Confessarsi faceva la differenza

     

    Valle Imagna anni 1950: sul territorio tra Roncola e Valcava sono aperte miniere di quarzo che danno lavoro agli abitanti della zona segnata da forte emigrazione a causa delle difficili condizioni di vita di un’economia di sussistenza.

    Due minatori, parenti tra loro, dopo aver collocato la dinamite in una galleria di quarzo, si mettono al riparo in attesa del botto e cominciano a contare, ma non succede nulla. Quanto più cresce l’attesa, tanto più aumenta l’ansia: se i candelotti non esplodono uno dei due dovrà andare a controllare, col rischio altissimo di rimetterci le penne.
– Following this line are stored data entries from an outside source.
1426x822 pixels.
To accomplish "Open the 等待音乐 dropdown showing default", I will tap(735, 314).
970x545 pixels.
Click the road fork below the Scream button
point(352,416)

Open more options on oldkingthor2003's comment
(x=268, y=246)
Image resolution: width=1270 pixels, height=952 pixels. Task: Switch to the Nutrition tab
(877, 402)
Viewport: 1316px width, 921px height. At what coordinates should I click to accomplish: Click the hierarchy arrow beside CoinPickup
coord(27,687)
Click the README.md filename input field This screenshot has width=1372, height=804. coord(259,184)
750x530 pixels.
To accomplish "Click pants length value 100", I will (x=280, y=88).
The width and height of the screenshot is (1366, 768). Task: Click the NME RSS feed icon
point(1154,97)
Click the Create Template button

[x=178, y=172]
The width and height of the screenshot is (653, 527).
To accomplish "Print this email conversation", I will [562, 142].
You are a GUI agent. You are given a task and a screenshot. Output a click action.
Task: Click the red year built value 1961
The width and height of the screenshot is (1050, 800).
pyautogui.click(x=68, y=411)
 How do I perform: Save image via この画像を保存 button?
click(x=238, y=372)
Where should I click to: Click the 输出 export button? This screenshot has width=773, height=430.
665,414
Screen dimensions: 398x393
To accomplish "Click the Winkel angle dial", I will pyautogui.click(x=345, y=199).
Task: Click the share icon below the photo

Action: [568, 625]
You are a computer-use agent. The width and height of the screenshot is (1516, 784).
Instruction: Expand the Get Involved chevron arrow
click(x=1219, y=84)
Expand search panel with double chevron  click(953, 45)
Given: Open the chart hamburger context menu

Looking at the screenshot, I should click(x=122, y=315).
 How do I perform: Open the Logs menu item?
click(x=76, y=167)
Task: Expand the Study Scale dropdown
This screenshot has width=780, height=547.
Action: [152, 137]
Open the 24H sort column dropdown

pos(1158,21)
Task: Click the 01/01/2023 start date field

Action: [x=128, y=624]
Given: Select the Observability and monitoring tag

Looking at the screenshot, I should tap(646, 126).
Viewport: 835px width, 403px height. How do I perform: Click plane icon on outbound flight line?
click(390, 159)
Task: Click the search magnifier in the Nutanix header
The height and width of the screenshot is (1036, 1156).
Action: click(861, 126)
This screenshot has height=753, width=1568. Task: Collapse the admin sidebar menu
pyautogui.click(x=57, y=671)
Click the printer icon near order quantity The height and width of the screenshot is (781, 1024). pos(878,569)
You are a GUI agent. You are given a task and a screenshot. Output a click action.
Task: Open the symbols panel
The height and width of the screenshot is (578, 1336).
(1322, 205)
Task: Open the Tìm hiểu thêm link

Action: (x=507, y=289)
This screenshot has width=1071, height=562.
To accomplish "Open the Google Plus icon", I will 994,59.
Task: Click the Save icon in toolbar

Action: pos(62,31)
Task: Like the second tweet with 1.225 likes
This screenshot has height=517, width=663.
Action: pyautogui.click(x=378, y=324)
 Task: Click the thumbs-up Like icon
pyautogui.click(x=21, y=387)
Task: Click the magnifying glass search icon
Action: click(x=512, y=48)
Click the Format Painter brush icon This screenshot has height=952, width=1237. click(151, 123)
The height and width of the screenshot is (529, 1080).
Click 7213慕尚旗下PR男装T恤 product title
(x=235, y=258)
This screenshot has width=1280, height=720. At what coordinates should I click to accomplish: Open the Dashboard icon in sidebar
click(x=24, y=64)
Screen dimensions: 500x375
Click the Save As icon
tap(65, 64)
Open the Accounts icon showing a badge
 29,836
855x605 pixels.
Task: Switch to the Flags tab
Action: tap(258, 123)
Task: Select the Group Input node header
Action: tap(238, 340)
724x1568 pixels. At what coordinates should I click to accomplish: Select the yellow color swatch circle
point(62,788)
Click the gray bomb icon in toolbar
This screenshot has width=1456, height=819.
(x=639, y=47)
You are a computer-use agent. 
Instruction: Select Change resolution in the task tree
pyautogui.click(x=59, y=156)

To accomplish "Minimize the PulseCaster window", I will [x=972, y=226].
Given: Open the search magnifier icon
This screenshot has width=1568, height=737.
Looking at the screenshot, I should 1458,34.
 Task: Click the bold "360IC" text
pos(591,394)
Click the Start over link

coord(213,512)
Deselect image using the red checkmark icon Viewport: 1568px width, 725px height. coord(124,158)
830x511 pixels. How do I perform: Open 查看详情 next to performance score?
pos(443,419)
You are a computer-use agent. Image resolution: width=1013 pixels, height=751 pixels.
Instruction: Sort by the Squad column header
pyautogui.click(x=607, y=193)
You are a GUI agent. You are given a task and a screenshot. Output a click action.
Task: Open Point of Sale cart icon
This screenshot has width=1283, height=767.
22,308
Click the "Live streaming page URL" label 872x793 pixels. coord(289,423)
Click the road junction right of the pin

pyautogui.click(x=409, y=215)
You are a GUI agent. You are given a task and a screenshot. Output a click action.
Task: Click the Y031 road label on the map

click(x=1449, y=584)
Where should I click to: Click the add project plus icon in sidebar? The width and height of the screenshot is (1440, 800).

    Fra i due inizia la discussione a chi tocchi il rischioso compito, finché uno propone: “Sei d’accordo che ci vada quello di noi due che si è confessato più di recente?” L’altro, un cinquantenne padre di famiglia, ci sta e risponde: “Io mi sono confessato ieri e tu?”. “Vari mesi fa” risponde. Il designato si avvia e pochi secondi dopo un tremendo botto insieme alla roccia dilania anche il corpo dell’uomo.

    Questa terribile disgrazia rivela di che pasta erano fatti i nostri vecchi: quel papà ha accettato il patto pur sapendo che sarebbe toccata a lui, perché un uomo d’onore mantiene la parola anche a suo rischio. E quelli erano tempi in cui l’essersi o no confessati, faceva ancora la differenza.